**Problem requirements**
Look through the data for the string "Apply". Copy every line where it is found.

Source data
+--

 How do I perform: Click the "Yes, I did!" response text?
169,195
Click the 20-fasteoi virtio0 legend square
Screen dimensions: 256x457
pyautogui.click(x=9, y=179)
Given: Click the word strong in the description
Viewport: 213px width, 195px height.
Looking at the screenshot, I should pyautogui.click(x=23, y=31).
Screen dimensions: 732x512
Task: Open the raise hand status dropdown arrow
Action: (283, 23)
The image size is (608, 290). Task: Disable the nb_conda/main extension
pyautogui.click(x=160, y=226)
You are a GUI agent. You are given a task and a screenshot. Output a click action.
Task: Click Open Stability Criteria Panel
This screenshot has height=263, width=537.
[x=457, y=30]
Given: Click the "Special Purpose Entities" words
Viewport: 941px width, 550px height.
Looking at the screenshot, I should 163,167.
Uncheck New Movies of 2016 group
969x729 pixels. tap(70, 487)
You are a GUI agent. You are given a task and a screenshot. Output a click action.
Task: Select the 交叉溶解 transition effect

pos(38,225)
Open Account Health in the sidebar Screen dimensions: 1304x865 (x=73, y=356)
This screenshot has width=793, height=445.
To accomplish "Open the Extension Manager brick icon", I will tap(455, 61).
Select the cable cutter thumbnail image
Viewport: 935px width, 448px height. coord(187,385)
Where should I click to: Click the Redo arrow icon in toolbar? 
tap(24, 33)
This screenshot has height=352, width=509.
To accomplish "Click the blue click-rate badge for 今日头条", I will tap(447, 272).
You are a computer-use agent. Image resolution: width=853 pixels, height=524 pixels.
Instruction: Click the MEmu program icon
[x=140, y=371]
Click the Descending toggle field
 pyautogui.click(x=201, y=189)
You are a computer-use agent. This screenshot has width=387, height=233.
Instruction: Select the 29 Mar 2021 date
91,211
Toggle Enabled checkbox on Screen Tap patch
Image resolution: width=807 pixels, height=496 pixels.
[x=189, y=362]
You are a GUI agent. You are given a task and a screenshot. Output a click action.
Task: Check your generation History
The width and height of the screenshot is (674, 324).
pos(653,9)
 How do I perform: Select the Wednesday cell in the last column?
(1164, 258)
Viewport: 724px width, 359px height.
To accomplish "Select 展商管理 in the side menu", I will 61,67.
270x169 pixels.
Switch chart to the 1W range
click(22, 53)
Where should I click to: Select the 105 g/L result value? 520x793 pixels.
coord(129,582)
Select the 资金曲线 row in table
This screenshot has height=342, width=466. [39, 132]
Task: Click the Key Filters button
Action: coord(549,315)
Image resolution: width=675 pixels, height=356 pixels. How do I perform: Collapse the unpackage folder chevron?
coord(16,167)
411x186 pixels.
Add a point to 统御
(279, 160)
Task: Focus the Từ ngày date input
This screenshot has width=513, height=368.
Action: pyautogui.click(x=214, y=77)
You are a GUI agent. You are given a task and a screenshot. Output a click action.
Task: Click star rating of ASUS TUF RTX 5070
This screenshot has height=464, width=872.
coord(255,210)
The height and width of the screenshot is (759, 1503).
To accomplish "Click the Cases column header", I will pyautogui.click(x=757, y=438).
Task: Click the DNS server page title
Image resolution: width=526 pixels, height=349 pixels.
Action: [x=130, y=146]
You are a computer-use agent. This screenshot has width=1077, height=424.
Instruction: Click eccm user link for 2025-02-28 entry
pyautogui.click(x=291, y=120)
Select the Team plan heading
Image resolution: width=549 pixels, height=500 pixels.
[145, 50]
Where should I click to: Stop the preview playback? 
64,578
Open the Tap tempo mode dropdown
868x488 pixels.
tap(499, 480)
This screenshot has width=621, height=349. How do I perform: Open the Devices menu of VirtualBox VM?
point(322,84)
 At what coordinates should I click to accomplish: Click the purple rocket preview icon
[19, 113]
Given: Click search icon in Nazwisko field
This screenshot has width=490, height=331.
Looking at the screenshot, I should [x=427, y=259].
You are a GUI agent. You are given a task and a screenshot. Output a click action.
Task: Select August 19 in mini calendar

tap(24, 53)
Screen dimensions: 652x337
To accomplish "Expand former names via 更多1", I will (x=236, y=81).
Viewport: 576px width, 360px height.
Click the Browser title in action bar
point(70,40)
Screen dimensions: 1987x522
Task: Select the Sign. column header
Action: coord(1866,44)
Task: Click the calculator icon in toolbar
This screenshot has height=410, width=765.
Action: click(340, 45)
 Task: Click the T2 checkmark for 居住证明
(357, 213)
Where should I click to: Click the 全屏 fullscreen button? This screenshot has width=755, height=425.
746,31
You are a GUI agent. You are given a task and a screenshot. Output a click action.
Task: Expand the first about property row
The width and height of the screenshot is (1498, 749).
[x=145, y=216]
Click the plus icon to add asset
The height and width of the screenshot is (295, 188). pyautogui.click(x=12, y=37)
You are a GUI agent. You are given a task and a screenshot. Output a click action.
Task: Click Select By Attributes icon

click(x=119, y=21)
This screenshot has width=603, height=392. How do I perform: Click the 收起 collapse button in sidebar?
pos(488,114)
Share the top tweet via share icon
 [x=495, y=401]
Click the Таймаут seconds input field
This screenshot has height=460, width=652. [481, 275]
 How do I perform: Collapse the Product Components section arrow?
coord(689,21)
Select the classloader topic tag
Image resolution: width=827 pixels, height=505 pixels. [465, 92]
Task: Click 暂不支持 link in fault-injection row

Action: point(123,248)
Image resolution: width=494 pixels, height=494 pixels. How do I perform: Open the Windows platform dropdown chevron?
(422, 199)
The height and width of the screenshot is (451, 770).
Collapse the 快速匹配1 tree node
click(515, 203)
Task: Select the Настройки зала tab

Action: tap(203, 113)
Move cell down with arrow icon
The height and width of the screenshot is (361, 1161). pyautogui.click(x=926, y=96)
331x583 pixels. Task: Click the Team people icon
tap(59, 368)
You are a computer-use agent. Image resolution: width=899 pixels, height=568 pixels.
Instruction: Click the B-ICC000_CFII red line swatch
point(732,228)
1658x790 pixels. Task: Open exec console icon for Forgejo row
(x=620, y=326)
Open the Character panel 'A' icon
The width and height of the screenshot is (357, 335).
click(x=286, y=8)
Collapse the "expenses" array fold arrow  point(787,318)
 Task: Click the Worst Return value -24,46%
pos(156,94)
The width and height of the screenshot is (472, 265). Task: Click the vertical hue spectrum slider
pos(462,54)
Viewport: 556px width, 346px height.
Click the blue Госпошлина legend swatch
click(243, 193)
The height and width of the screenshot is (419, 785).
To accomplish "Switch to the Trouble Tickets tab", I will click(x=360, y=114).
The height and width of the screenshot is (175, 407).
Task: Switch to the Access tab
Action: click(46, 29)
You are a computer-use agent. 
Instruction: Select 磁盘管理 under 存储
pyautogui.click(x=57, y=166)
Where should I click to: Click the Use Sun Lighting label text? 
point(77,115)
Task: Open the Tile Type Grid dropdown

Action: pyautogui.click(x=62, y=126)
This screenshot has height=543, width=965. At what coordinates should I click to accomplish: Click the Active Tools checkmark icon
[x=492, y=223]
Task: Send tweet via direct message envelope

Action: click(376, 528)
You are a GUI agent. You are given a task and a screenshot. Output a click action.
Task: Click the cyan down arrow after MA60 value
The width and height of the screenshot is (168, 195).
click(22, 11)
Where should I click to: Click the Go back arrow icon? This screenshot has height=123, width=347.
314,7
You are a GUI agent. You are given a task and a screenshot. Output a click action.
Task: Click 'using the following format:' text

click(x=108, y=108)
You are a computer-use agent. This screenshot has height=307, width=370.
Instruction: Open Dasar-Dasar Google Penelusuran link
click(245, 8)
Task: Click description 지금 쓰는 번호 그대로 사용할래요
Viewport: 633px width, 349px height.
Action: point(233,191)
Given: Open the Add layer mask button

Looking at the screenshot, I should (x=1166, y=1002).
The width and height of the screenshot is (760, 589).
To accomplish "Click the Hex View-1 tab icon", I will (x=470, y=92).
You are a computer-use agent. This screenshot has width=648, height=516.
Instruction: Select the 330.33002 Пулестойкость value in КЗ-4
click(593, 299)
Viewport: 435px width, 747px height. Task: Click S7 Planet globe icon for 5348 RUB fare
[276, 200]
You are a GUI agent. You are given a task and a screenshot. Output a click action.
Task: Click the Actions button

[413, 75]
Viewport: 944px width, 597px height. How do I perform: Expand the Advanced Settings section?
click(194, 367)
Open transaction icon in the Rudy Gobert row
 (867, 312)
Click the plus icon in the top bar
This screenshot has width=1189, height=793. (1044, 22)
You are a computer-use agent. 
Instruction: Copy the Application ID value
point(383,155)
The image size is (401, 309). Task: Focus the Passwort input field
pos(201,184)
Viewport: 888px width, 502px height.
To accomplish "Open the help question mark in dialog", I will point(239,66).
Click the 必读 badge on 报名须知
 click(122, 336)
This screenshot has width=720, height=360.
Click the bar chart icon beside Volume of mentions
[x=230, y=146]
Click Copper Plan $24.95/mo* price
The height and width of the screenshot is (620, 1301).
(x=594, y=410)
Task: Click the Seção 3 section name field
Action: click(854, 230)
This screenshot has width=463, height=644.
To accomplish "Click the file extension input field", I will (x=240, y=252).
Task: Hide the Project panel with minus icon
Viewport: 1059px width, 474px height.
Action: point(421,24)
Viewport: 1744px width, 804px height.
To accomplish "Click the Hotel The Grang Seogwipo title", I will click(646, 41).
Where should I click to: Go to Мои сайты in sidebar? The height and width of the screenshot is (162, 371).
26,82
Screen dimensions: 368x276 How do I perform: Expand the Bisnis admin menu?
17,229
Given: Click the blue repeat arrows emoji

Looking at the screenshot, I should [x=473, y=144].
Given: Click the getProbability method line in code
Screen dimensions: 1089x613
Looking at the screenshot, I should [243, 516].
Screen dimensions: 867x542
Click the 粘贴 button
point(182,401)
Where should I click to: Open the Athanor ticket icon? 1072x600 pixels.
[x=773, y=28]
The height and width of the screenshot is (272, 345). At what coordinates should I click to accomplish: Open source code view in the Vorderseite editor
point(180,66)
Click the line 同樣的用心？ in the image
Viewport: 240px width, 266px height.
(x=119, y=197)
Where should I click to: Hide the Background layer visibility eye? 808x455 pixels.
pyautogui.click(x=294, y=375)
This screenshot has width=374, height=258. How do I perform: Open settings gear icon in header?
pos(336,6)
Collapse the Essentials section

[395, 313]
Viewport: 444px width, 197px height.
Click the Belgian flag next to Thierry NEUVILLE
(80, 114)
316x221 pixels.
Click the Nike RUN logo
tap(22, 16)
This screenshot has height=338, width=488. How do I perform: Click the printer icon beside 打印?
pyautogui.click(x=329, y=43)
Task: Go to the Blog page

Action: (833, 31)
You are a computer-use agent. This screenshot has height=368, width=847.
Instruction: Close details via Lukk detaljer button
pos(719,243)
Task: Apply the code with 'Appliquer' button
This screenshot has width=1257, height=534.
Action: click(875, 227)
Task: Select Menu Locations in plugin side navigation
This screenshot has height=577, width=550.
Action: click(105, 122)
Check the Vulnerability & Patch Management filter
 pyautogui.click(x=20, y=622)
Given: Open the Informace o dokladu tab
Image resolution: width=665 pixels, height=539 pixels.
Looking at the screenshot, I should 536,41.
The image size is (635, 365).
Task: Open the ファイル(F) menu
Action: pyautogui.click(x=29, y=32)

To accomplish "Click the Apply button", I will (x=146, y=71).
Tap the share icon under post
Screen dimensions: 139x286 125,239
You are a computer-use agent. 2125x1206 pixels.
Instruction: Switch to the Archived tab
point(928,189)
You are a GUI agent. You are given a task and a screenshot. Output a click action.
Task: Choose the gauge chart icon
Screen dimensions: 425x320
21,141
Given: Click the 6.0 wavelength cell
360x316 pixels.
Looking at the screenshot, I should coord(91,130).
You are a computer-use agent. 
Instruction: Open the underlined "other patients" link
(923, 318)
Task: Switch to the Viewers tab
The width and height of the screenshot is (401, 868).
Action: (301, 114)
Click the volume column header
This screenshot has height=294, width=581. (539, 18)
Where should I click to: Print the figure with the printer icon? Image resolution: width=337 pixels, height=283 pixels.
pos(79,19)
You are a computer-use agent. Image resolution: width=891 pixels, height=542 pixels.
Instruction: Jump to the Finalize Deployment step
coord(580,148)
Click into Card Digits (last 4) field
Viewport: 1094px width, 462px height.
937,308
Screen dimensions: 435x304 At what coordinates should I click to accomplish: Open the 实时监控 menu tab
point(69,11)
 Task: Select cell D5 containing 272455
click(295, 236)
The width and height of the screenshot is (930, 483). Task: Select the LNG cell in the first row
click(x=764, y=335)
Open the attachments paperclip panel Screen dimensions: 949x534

+--

**Result**
Task: Apply the code with 'Appliquer' button
To accomplish "Click the Apply button", I will (x=146, y=71).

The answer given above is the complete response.